ParameterTypeDefaultDescription
tasksdict[str, Callable]requiredMap of node names to callable tasks.
changed_nodeslist[str] | NoneNoneNode names that have changed since the last execution. None means execute all.

Returns: IncrementalResult

import dagron

dag = (
dagron.DAG.builder()
.add_node("source_a")
.add_node("source_b")
.add_node("transform")
.add_node("aggregate")
.add_node("report")
.add_edge("source_a", "transform")
.add_edge("source_b", "transform")
.add_edge("transform", "aggregate")
.add_edge("aggregate", "report")
.build()
)

tasks = {
"source_a": lambda: [1, 2, 3],
"source_b": lambda: [4, 5, 6],
"transform": lambda: "transformed",
"aggregate": lambda: "aggregated",
"report": lambda: "report ready",
}

executor = dagron.IncrementalExecutor(dag)

# First run: execute everything
result = executor.execute(tasks)
print(result.recomputed) # 5 (all nodes)
print(result.reused) # 0

# Second run: only source_a changed
result = executor.execute(tasks, changed_nodes=["source_a"])
print(result.recomputed) # 4 (source_a, transform, aggregate, report)
print(result.reused) # 1 (source_b)

IncrementalResult

IncrementalResult
class IncrementalResult(
node_results: dict[str, NodeResult],
recomputed: int,
early_cutoff: int,
reused: int,
provenance: dict[str, list[str]],
total_duration_seconds: float,
trace: Trace | None,
)

The result of an incremental execution. Extends the standard execution result with incremental-specific metrics.

PropertyTypeDescription
node_resultsdict[str, NodeResult]Per-node results keyed by node name.

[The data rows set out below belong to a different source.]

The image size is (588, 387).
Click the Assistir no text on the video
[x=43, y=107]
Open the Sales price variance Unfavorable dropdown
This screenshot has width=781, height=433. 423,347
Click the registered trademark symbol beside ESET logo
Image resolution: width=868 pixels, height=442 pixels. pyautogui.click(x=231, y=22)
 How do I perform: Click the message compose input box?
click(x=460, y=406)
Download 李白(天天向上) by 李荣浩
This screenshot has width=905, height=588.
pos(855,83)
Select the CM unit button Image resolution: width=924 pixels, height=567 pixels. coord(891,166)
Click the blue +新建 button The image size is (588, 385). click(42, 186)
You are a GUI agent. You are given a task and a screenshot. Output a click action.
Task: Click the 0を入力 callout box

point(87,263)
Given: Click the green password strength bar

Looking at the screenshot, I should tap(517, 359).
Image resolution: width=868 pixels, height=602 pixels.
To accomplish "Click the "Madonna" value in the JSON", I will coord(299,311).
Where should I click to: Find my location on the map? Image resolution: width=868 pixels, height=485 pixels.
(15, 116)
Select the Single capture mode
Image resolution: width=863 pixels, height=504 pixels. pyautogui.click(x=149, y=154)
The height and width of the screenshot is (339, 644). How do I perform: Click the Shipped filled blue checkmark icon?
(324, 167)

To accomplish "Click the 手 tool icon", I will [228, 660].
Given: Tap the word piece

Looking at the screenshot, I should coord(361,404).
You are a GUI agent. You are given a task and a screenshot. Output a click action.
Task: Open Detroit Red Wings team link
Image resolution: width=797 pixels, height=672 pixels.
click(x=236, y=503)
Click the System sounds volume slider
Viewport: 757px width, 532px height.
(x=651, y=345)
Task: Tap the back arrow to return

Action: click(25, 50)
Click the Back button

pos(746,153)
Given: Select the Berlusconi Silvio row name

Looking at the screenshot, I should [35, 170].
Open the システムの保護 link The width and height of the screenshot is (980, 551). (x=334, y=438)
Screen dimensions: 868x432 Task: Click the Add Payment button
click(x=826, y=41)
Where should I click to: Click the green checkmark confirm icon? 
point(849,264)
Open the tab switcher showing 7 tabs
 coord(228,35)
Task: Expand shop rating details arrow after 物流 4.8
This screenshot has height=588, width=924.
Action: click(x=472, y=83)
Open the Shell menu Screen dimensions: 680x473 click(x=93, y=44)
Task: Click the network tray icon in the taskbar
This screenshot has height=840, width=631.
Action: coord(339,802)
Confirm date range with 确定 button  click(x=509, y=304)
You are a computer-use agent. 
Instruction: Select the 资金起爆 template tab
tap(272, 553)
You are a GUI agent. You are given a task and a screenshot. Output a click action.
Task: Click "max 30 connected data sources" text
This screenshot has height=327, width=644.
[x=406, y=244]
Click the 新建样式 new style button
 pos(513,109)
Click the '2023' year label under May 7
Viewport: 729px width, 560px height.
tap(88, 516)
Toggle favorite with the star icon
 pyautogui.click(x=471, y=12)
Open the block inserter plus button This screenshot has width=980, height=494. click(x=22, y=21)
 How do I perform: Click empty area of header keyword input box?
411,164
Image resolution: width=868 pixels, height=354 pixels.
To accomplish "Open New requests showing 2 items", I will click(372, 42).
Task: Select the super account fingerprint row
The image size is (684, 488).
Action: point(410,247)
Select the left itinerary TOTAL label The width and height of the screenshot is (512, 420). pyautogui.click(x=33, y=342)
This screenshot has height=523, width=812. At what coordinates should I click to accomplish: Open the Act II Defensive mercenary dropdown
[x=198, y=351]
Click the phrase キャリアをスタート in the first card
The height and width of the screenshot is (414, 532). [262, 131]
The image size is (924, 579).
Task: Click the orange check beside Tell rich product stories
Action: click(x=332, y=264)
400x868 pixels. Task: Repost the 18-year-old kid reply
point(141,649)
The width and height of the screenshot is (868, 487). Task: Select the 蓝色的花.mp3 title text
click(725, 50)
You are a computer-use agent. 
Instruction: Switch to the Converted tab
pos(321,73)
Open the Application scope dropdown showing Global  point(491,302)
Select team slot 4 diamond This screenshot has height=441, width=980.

Includes both recomputed and reused nodes.
recomputedintNumber of nodes that were actually re-executed.
early_cutoffintNumber of nodes in the dirty set that were skipped because an upstream recomputation produced the same result.
reusedintNumber of nodes that were reused from the previous execution without recomputation.
provenancedict[str, list[str]]For each recomputed node, the list of changed root nodes responsible for its invalidation.
total_duration_secondsfloatWall-clock duration of this incremental execution.
trace`TraceNone`
result = executor.execute(tasks, changed_nodes=["source_a"])

print(f"Recomputed: {result.recomputed}")
print(f"Early cutoff: {result.early_cutoff}")
print(f"Reused: {result.reused}")
print(f"Duration: {result.total_duration_seconds:.3f}s")

# Why was each node recomputed?
for node, causes in result.provenance.items():
print(f" {node} invalidated by: {causes}")

How Dirty Set Computation Works

The dirty set is the set of nodes that must be re-evaluated. It is computed as follows:

  1. Start with the explicitly changed_nodes.
  2. Add all downstream descendants (transitive successors) of each changed node.
  3. The union of these sets is the dirty set.

You can preview the dirty set without executing via DAG.dirty_set():

dirty = dag.dirty_set(["source_a"])
print(dirty) # ["source_a", "transform", "aggregate", "report"]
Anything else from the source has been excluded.